All England was rather miffed when a gentleman on the football field last February refused to shake another gentleman’s hand because of various crisply expressed opinions off-field. The papers went on about it for weeks and first gent has since been left out of the England squad for the European Championships. Which brings me nicely to the subject of greeting. In France, men and women kiss. A lot. Not the old full-frontal tongue-wrestling, of course, but a three or fourfold collision of cheeks – depending how well you know each other. Once, in Paris (where else) a woman from the French Caribbean licked my face by way of greeting. Apart from the sexual frisson this engendered, I found myself more pleasantly surprised than not. But, back to ‘shakey, shakey’. Egyptians swing their hand like a mallet towards you, which you’re expected to catch. In Anglican churches, there is the cringingly time-honoured tradition of ‘passing the peace’ where we move solemnly around and shake hands with everyone in some kind of medieval gesture of solidarity, tempered with British reserve, sometimes barking the imprecation ‘Peace!” at each other.
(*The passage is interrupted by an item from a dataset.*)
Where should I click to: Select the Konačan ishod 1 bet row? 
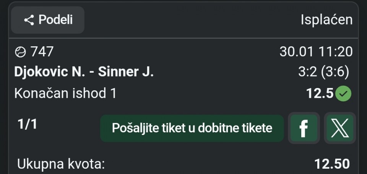pyautogui.click(x=65, y=93)
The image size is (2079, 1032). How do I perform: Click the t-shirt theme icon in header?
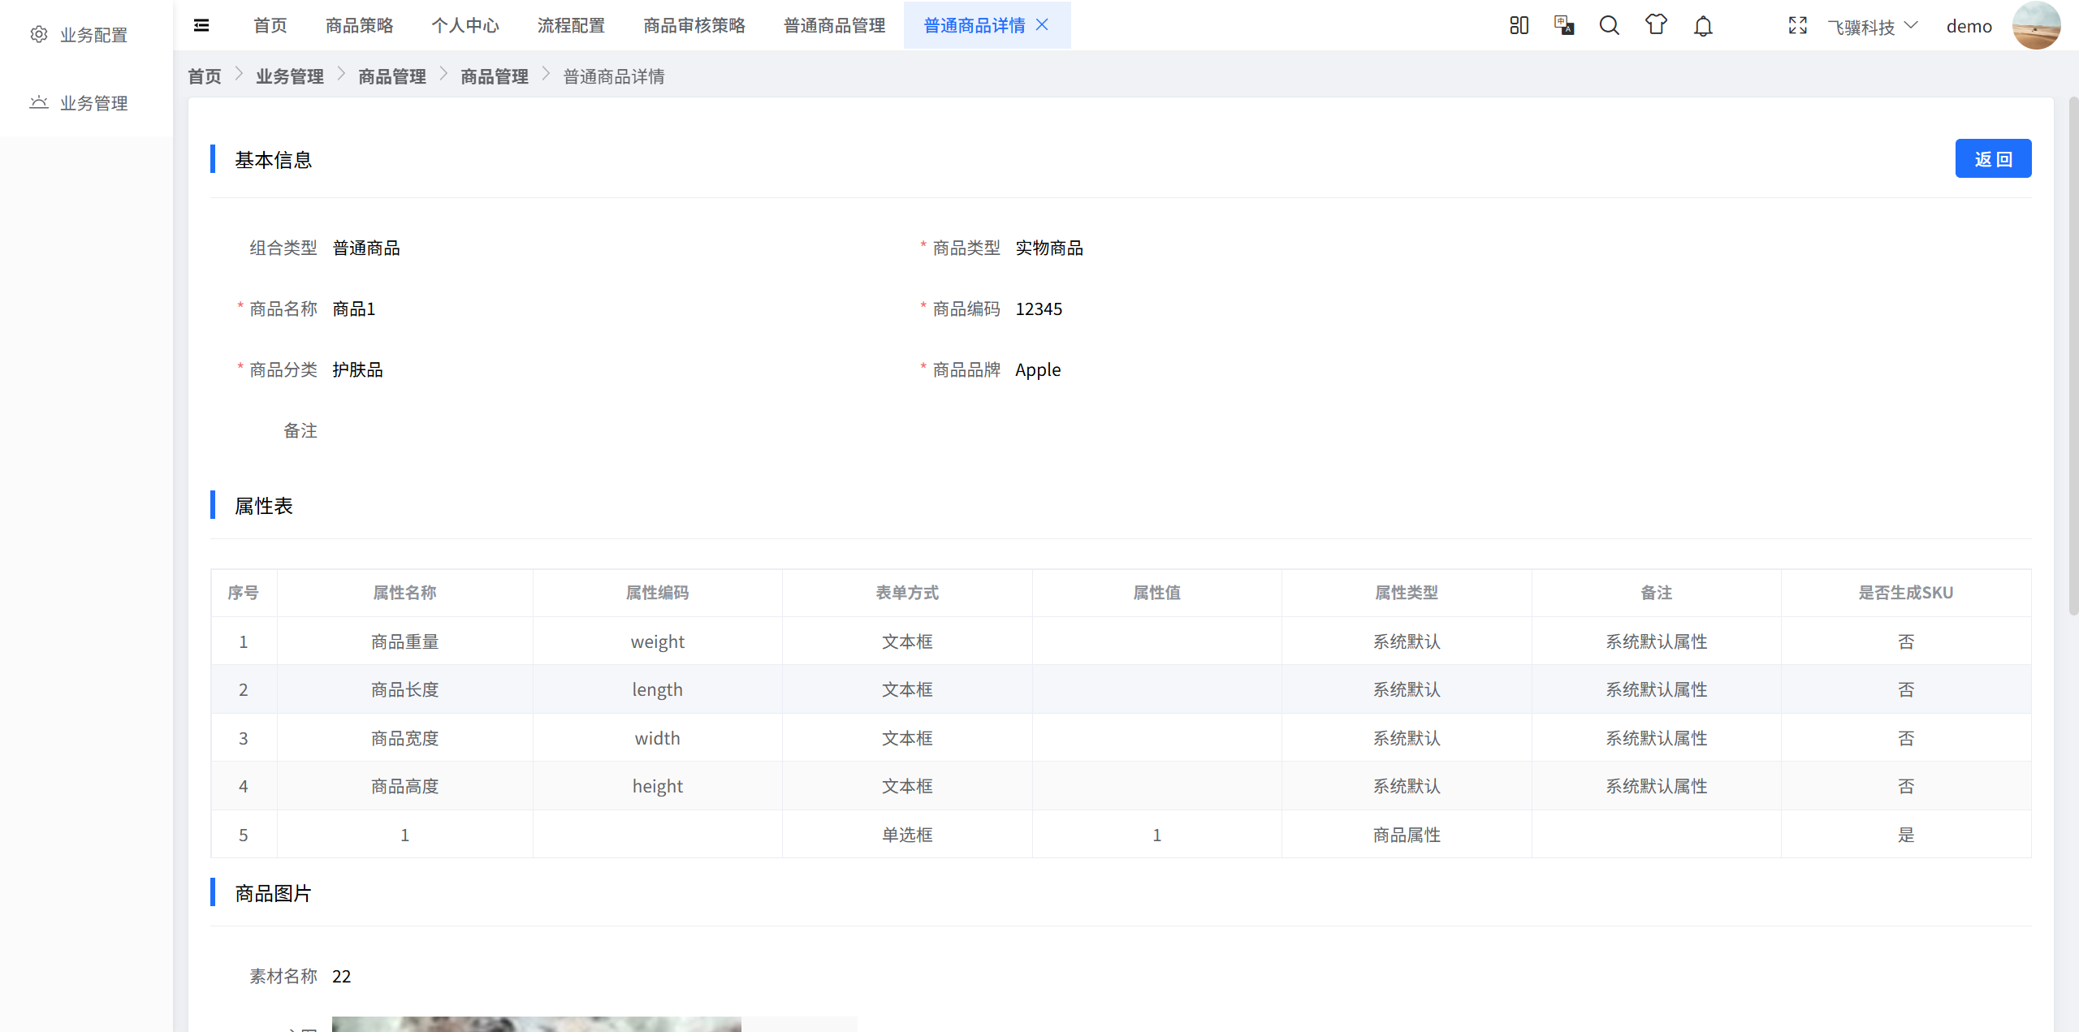click(1655, 25)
Now, while I most certainly do not condone the discrimination of anyone based on the politics of the football field or the colour of their socks, but I have to say that I’m all in favour of giving handshakes a miss. They may well be the unspoken greeting of gentry and look marvellous in photographs when accompanied by big cheques, treaties and politicians, but they are really quite repugnant to my sensitive, hygienically-manicured soul.
Think back to the last handshake you were forced to engage in, I say “forced” because let’s face it, clasping hands with a stranger doesn’t come naturally, does it? Tell me, was it enjoyable? Did you want to carry on shaking that hand for the rest of the day? No, you did not. It was probably something you wanted done with as fast as possible and never speak of again. It was either bone-crushingly painful or suspiciously feeble, like being handed a dead turbot. At worst it was post-bathroom moist so you began to wonder if the shaker had washed after visiting the bathroom. If you’re not worrying about how best to strap up the broken fingers on your own hand without becoming openly tearful in the face of your overbearing assailant, you have to worry about the etiquette and hidden meaning of your own grip. Too firm and you come off as a ball-busting megalomaniac who uses orphans for target practice, too weak and everyone will know you cry yourself to sleep at night because you can’t open a jar of peanut butter that’s been sitting in the cupboard since 1984 and that your mother still sews name tags into your Calvins.
Then there’s the whole issue of going top or bottom. No-one ever wants to be top or bottom but sometimes you’re forced into it. Stop sniggering. There have been whole books written about whether you go top or bottom; top means you’re an aggressively overbearing testosterone-fuelled alpha double plus and bottom means you have the spinal fortitude of a jellyfish. Shaking hands can be a sociological minefield of judgement made worse by the twiddles and fumbles that the Masons append to the gesture. Which brings me to the delicate matter of hygiene. Those who know me will be aware that I might be said to have a rather overdeveloped sense of the pernickety, but, c’mon, now – be honest – those appendages at the end of your wrists are basically bottom wiping, bogey picking, armpit scratching, sweat mopping, bellybutton fiddling harbingers of grime. No matter how clean you think you are, the person who borrowed your pen for a moment may have just played solo pocket billiards and they almost certainly didn’t use anti-bacterial gel afterwards. Epidemics have been started with less.
What I’m trying to say is that when you kindly offer me your hand in a gesture of mutual goodwill, what I actually see coming towards me is a slightly moist, used repository for at least seventeen kinds of contagion and the last thing I want to do is hold it while we get our formalities out the way.